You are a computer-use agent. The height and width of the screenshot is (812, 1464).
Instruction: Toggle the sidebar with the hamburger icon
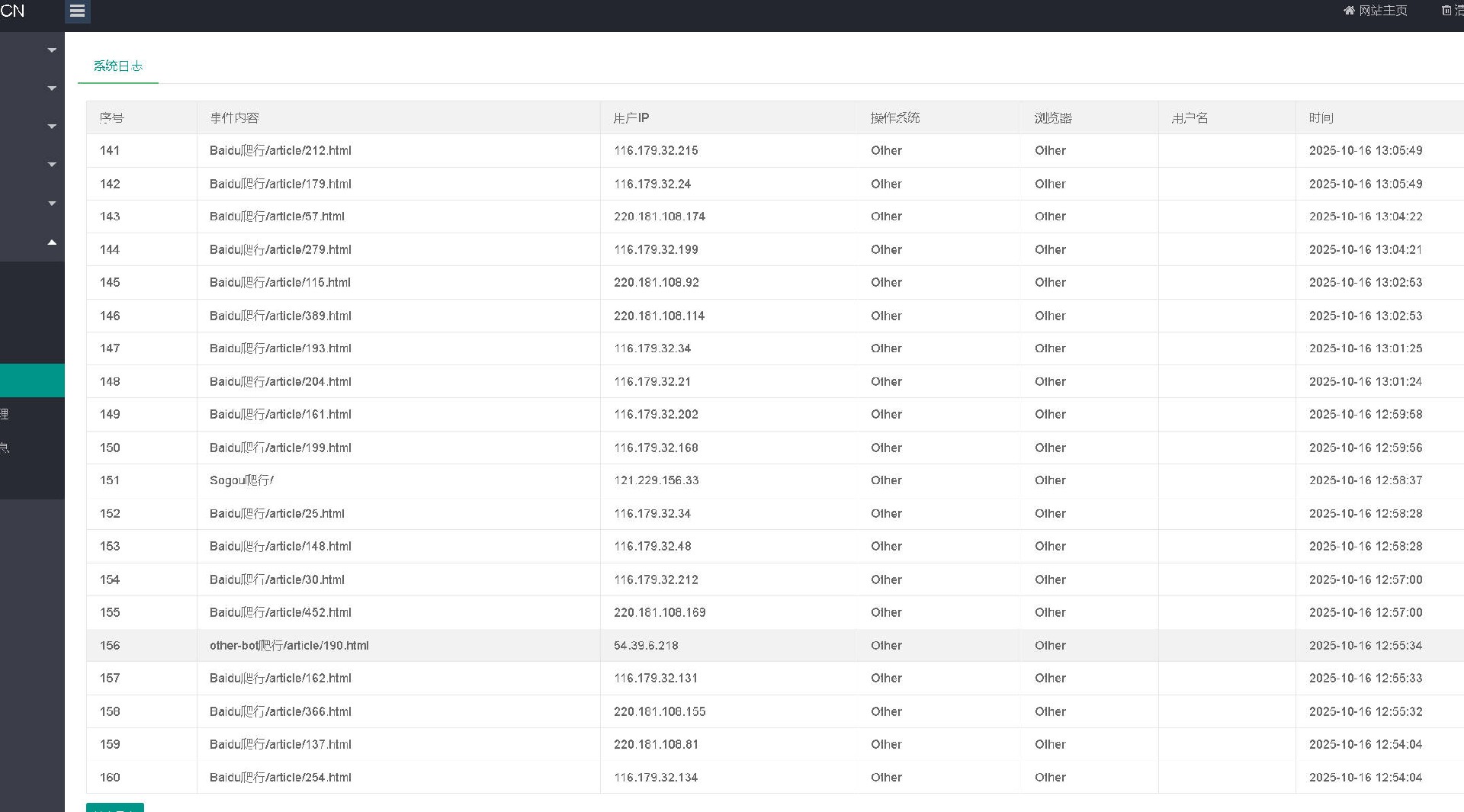(77, 11)
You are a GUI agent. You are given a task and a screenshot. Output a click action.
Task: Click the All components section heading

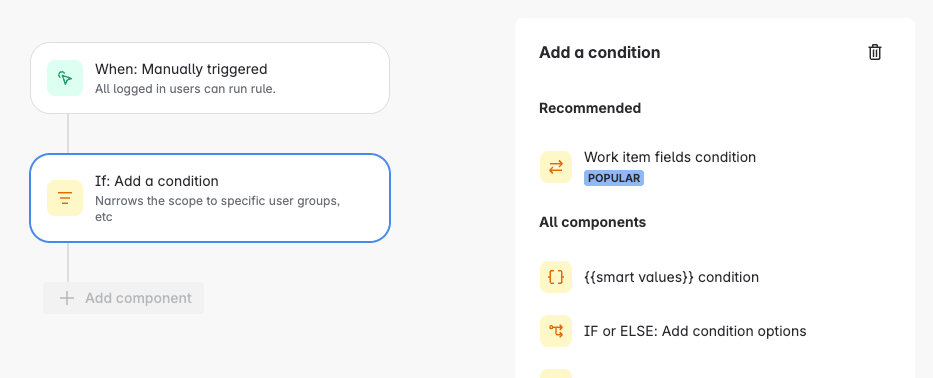coord(592,222)
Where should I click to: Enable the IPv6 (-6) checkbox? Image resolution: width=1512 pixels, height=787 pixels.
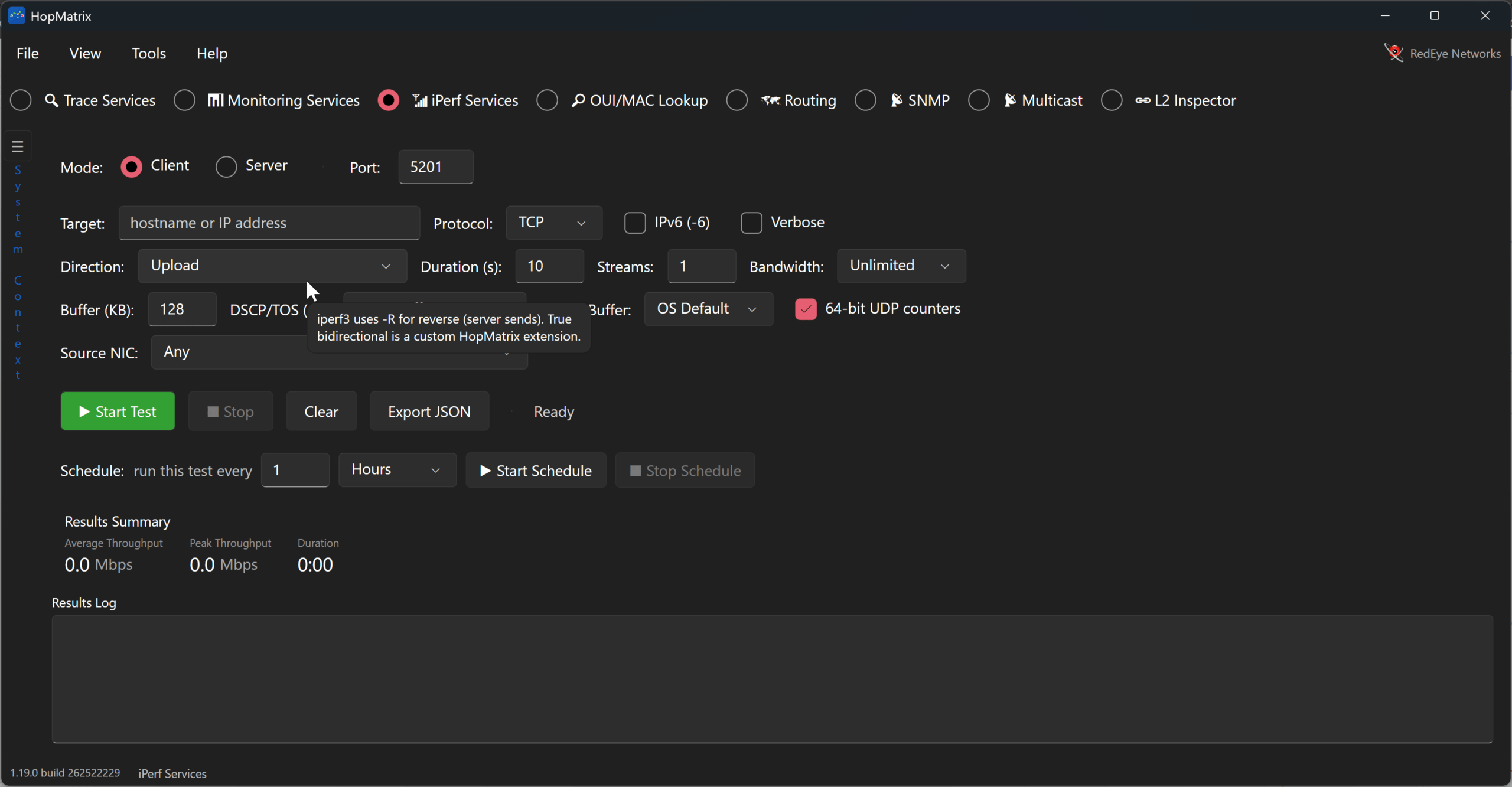click(635, 223)
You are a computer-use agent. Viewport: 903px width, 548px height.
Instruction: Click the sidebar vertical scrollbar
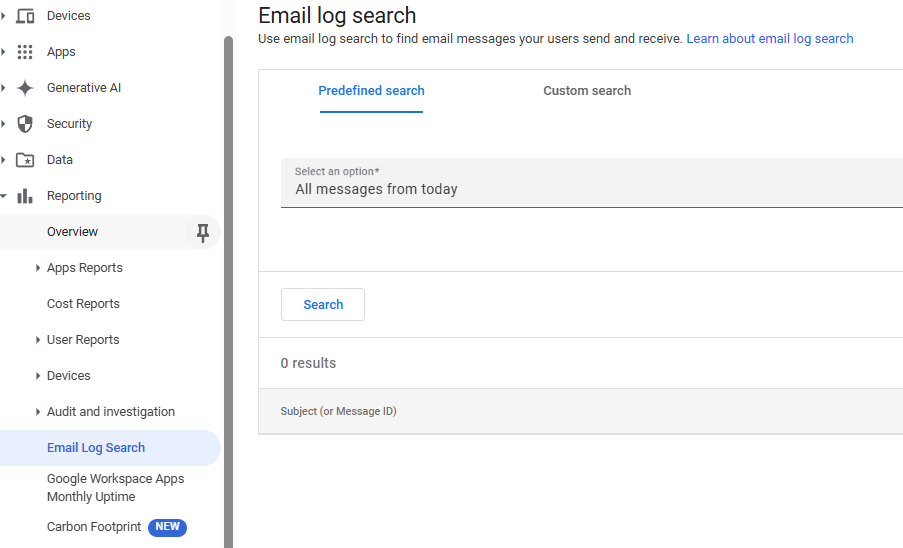tap(228, 290)
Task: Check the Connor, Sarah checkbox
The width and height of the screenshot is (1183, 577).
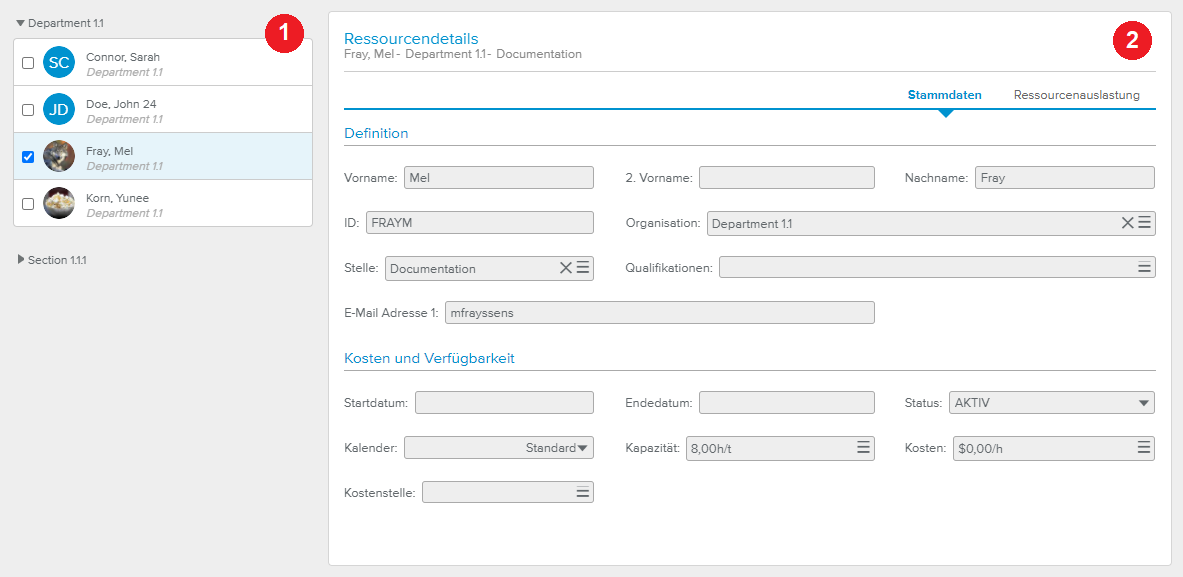Action: (28, 63)
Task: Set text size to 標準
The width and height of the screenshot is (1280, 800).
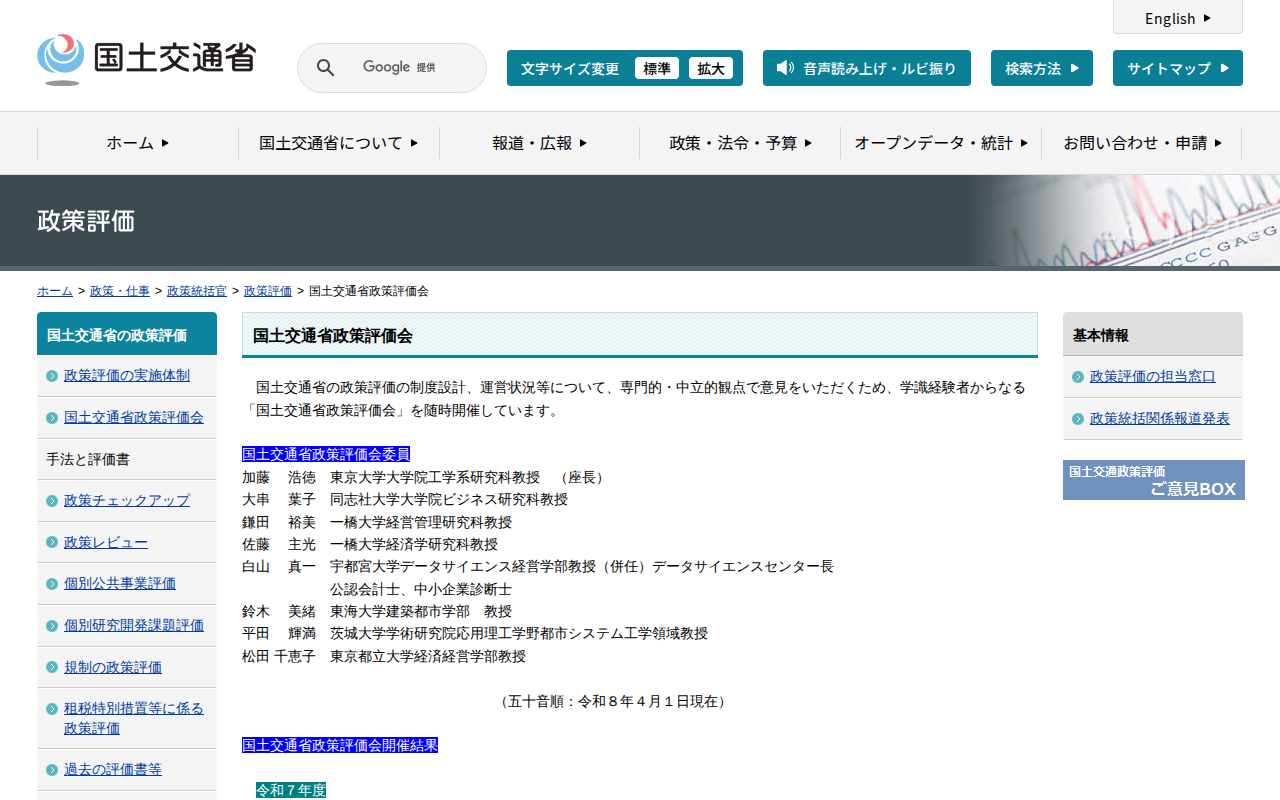Action: (657, 68)
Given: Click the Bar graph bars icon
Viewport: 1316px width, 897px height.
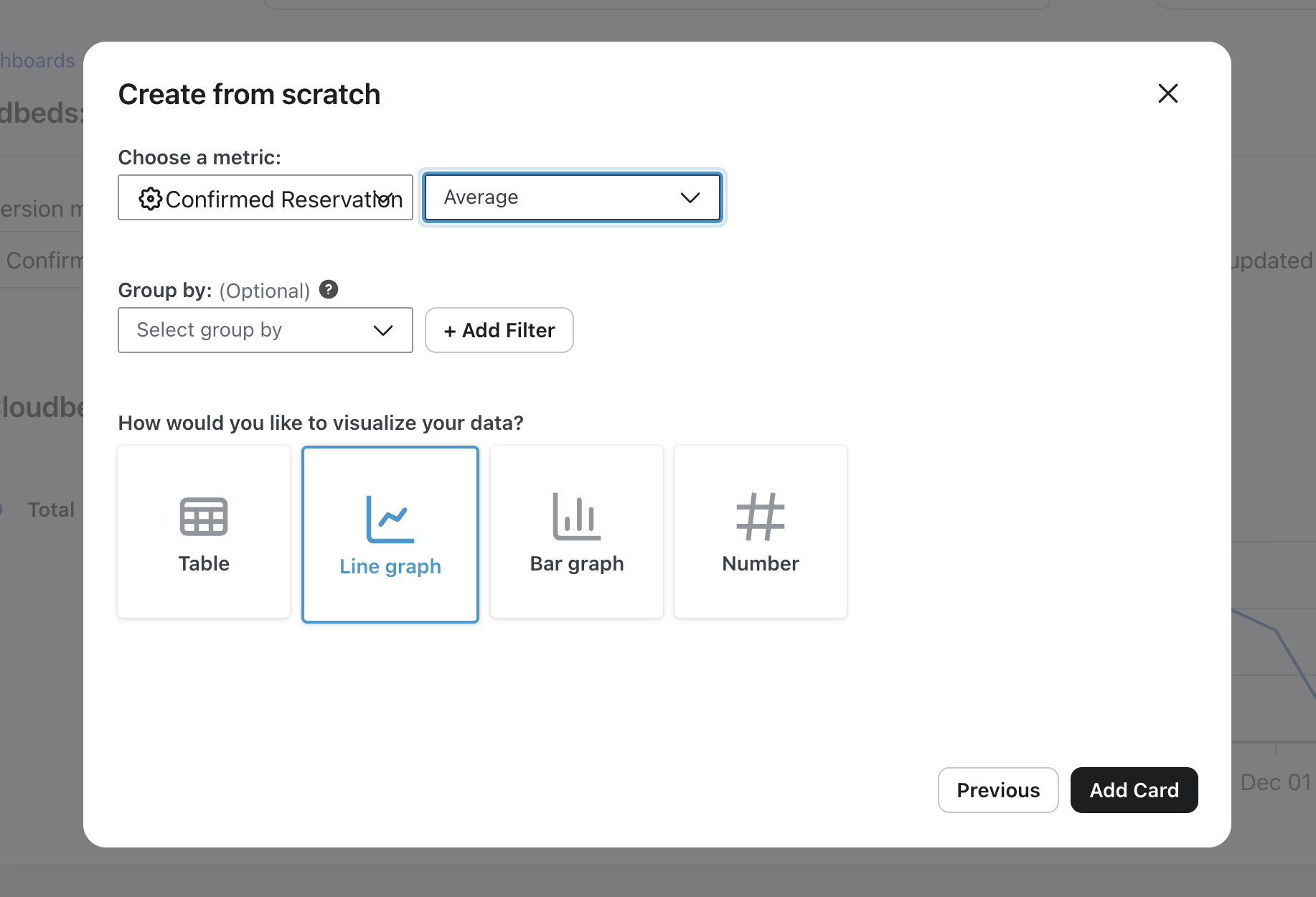Looking at the screenshot, I should pos(576,517).
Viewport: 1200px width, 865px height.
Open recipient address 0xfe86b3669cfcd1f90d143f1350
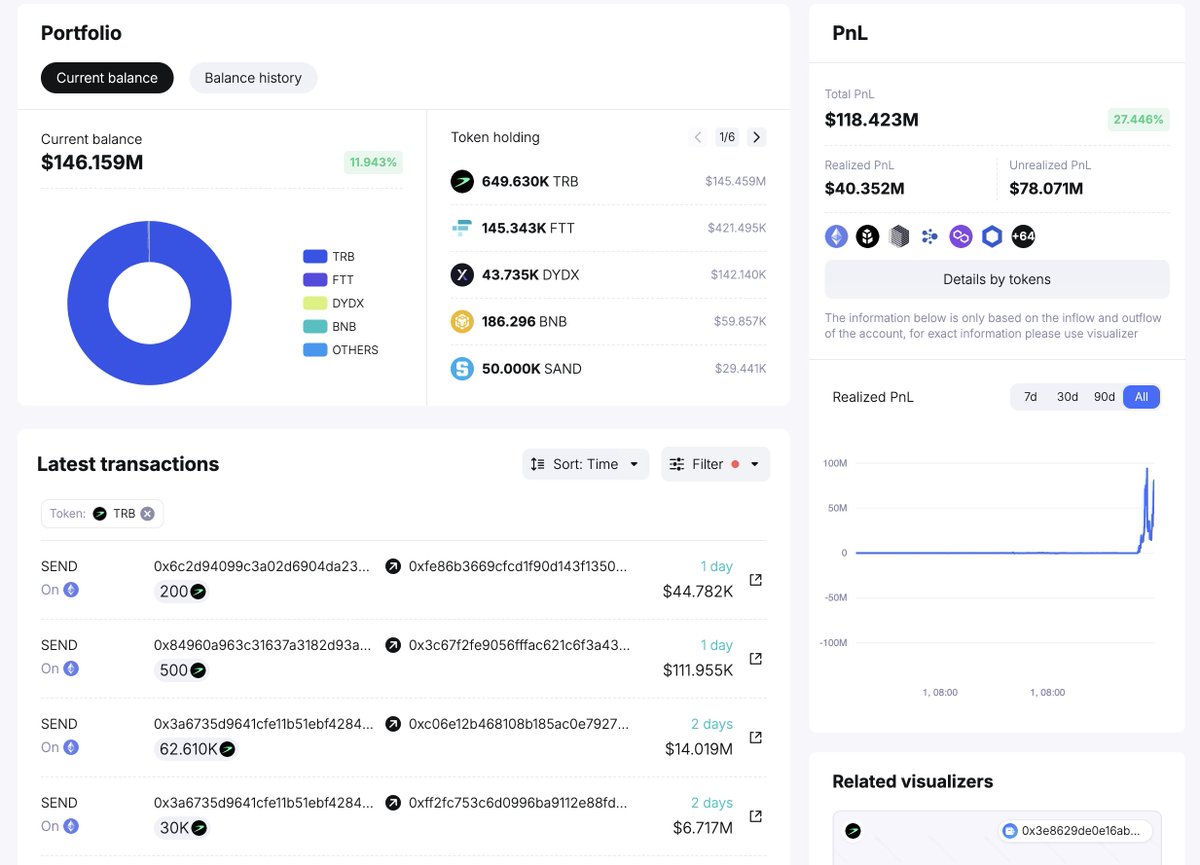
+ + + + +
● ACTIVITY
Word for word, restate the lines from the one containing "The width and height of the screenshot is (1280, 800)." through the end of the listing, and nothing more. Skip the pictures.

● SOLUTION TO THIS EXERCISE
The width and height of the screenshot is (1280, 800).
Action: (657, 68)
Given: Click the Bar graph bars icon
Viewport: 1316px width, 897px height.
Looking at the screenshot, I should pos(576,517).
Viewport: 1200px width, 865px height.
Open recipient address 0xfe86b3669cfcd1f90d143f1350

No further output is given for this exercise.